First, your code is introducing a needless branch, which very likely slows things down and can be avoided:
/* Original */
for (int i = 0; i < data.size(); i++) {
if (i + prefetch_distance < data.size()) {
PREFETCH(&data[i + prefetch_distance], 3);
}
sum += data[i];
}
/* Updated code */
std::size_t i;
for (i = 0; i + prefetch_distance < data.size(); i++) {
PREFETCH(&data[i + prefetch_distance], 3);
sum += data[i];
}
for ( ; i < data.size(); i++)
sum += data[i];
Now, looking at the code with no branching: the root cause of the problem seems to be the inability of the compiler to properly vectorize the loop with SIMD instructions when __builtin_prefetch()
is used in its body. The NoPrefetch
code is vectorized, but not explicitly prefetched. The WithPrefetch
code is explicitly prefecthed, but not vectorized. The slowdown from missed vectorization is much more severe than the speedup from explicit prefetching.
One interesting GCC bug report sheds some light on the issue: Bug 114061 - GCC fails vectorization when using __builtin_prefetch. At least for GCC, it seems like the compiler assumes that your __builtin_prefetch(&data[i + x])
clobbers memory and does a function call (it makes sense to avoid vectorization in such case) even though the call is to a builtin function that acts as a no-op.
GCC 15 should have a fix in place to overcome this limitation and allow the builtin without disrupting vectorization. However, from what I can see on Godbolt.org, even though GCC 16 trunk does vectorize the loop, it completely ignores the prefetching, leaving it entirely out of the loop. So it still seems broken to me.
So how should you "fix" this?
One very important observation, as pointed out by Peter Cordes, is that you are prefetching more than needed: you only need to prefetch at most once every 64 bytes (cache line size), but you are doing so every single iteration of the loop.

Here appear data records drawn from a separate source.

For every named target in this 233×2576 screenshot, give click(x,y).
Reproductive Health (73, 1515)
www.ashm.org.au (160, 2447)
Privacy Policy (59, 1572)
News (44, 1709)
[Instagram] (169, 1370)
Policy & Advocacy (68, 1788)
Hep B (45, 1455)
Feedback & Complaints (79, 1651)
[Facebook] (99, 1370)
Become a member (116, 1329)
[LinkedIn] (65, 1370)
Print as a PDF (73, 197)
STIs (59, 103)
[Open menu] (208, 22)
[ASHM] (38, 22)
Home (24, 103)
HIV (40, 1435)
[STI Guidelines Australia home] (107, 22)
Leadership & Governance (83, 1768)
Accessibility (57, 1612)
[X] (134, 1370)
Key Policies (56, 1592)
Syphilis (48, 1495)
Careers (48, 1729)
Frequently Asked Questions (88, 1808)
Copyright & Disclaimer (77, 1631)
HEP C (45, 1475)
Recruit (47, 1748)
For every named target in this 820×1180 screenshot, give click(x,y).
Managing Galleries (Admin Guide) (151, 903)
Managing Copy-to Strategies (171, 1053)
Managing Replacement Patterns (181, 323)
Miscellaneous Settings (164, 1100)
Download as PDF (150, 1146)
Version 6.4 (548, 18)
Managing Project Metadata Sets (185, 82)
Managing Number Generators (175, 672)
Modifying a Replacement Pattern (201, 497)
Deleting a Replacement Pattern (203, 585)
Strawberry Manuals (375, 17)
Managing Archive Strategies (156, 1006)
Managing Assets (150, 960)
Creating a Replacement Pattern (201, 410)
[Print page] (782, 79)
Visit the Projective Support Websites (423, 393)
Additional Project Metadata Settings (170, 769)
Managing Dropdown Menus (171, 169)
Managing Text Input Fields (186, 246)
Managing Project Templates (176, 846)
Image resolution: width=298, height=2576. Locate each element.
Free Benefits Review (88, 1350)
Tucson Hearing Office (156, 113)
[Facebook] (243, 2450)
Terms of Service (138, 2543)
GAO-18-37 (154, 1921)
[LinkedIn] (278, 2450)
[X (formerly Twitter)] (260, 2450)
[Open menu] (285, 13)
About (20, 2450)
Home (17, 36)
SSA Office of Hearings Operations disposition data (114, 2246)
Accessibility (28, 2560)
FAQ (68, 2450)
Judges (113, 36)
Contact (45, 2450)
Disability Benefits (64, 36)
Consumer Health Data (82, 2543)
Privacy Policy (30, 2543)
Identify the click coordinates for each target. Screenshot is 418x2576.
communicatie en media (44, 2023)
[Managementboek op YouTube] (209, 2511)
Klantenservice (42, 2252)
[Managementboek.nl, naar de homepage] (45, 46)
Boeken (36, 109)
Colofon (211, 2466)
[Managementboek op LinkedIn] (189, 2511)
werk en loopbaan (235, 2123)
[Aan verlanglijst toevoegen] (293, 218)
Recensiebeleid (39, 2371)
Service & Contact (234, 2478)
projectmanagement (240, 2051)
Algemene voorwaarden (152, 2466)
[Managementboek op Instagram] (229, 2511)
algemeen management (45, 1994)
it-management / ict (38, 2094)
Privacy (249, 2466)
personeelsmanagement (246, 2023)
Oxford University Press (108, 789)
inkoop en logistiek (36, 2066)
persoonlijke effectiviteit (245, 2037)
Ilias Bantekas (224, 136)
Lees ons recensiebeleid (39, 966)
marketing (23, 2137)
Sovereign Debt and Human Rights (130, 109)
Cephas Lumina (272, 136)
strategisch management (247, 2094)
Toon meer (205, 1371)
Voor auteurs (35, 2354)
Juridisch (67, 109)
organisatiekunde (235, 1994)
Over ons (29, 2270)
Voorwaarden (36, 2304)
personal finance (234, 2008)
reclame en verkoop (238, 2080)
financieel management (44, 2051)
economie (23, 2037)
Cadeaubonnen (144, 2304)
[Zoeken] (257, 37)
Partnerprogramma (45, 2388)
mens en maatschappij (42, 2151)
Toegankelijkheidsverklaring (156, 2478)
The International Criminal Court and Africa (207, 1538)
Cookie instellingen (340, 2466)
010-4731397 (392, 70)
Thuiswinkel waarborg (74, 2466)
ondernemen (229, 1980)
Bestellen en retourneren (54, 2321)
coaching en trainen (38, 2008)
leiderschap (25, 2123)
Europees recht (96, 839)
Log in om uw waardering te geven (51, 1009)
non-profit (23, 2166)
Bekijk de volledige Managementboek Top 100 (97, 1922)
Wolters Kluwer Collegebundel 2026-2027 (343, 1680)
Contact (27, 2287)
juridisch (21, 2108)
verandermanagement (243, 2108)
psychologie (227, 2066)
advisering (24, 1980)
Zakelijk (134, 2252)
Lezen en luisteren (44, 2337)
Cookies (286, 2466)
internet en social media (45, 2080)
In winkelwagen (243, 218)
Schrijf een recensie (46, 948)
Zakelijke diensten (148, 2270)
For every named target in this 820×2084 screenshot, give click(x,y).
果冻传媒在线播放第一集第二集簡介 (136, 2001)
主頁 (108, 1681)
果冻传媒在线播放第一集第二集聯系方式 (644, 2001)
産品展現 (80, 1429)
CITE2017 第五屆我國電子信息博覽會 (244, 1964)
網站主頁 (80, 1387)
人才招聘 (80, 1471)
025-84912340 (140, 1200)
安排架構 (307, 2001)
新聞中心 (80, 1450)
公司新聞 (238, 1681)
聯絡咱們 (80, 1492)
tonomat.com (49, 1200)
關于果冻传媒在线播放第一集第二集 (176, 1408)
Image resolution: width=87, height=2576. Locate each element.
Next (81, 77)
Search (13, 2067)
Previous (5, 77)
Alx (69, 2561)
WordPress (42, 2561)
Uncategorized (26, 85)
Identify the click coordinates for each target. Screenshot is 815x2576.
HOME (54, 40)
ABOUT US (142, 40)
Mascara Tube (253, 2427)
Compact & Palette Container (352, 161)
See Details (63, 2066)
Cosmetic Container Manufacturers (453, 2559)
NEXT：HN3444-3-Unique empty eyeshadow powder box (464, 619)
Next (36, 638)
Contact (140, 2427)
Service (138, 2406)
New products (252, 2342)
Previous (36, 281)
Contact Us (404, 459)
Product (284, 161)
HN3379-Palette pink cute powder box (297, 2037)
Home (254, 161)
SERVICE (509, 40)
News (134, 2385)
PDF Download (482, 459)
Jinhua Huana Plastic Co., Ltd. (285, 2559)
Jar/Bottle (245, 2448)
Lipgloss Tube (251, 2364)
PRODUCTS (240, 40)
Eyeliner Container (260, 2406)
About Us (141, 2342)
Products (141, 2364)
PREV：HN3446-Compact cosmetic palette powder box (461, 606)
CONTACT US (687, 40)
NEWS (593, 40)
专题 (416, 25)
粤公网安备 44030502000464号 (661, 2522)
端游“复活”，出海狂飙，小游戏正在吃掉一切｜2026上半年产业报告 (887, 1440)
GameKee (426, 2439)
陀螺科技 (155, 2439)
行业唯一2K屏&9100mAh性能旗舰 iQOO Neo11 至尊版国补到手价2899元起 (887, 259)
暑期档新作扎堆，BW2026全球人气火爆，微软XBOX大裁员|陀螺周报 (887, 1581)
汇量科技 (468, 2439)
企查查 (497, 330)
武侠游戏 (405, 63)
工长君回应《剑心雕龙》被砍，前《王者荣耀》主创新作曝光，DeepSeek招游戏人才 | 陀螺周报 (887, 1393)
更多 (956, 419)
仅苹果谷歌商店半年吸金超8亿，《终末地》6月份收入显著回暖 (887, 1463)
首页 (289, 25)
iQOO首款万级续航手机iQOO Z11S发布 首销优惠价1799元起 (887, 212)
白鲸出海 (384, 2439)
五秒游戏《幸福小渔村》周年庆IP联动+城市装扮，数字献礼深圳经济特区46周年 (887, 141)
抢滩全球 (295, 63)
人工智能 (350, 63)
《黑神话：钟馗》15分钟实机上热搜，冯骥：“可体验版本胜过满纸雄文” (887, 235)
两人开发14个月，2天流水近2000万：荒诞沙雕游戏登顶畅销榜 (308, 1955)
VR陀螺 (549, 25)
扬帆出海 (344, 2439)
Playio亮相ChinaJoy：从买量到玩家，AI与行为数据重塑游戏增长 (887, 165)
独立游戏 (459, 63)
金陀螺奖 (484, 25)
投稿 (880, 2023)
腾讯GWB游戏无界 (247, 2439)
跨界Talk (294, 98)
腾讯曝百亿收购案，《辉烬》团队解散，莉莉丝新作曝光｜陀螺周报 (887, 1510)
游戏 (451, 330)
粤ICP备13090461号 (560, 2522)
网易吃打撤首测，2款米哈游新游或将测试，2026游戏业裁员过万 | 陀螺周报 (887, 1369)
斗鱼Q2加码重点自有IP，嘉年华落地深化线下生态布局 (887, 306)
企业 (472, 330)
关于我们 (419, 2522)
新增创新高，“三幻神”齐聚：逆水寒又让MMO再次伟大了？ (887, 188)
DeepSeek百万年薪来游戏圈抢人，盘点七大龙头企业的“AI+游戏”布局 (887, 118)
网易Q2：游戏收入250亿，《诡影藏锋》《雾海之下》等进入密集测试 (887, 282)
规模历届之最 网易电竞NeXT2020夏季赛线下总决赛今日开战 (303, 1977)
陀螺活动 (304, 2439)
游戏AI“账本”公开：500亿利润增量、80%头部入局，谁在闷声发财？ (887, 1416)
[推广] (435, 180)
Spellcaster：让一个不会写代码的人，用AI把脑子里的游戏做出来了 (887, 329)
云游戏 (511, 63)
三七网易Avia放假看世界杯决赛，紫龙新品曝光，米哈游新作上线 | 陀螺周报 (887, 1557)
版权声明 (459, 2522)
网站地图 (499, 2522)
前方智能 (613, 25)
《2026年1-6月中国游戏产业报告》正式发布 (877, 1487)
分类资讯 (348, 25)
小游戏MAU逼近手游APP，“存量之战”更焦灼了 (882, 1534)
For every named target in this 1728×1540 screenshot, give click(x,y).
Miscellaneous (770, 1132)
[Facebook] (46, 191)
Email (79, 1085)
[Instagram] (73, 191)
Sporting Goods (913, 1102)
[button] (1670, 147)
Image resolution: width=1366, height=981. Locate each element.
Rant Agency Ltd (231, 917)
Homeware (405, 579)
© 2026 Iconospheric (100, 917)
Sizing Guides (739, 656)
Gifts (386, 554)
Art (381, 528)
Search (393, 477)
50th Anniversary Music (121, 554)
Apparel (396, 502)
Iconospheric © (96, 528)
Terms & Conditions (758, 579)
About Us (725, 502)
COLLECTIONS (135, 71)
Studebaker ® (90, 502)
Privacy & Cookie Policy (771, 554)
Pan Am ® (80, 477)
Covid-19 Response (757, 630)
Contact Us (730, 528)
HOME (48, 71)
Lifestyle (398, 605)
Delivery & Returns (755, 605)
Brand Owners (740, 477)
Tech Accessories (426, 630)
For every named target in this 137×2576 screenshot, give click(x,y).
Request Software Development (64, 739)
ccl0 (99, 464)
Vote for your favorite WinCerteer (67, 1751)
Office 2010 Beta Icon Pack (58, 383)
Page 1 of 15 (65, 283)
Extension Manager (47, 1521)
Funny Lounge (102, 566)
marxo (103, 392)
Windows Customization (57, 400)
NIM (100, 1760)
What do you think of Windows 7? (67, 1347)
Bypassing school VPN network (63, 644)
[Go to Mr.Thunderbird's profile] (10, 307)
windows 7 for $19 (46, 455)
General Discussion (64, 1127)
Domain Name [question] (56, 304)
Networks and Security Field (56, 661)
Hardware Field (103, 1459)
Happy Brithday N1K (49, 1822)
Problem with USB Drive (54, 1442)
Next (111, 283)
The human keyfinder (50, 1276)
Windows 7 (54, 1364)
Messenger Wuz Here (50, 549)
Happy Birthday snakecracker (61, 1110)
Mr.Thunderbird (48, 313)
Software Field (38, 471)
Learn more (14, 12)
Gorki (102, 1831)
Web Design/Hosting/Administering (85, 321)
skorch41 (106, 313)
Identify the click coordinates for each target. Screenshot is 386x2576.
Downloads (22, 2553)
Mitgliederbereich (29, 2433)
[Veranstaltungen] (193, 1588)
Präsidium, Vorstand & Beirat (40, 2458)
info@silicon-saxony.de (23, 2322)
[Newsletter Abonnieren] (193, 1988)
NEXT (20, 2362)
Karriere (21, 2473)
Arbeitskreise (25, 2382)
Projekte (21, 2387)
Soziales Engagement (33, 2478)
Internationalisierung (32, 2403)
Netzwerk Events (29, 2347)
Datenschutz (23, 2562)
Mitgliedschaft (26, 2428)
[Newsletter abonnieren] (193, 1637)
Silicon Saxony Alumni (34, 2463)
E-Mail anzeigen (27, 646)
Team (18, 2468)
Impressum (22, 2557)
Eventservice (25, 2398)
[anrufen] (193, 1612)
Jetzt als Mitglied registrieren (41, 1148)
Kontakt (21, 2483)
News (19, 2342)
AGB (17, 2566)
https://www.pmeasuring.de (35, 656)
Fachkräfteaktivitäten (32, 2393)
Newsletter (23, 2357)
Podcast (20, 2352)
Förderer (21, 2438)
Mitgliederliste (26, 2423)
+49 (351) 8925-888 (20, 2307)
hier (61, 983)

Software prefetching can be beneficial, but it is in general a diffucult optimization task, with lots of empirical trial and error, mostly because hardware prefetching is nowadays already very good. See the answer on "Can I read a CPU x86 flag to determine if prefetched data has arrived in the L1 cache?". SW prefetch too early (large distance) and data will be evicted by the time you want to use it. SW prefetch too late (small distance) and it becomes a no-op wasting CPU cycles as HW prefetch already happened.
Since it seems like you cannot rely on the compiler to vectorize correctly with your explicit SW prefetching in the way, you have two main options:
Correctly taking into account cache-line size and unrolling 16 iterations of the loop at once, we can see how things go and tune the right prefetch distance.
The scenarios to test (both with and without manual prefetch) are:
Here's some code to benchmark, testing with a range of prefetch distances that are powers of two:
// g++ -march=skylake -O3 -DNDEBUG test.cc -o test -lbenchmark
#include <vector>
#include <random>
#include <immintrin.h>
#include <benchmark/benchmark.h>
#if defined(__GNUC__) || defined(__clang__)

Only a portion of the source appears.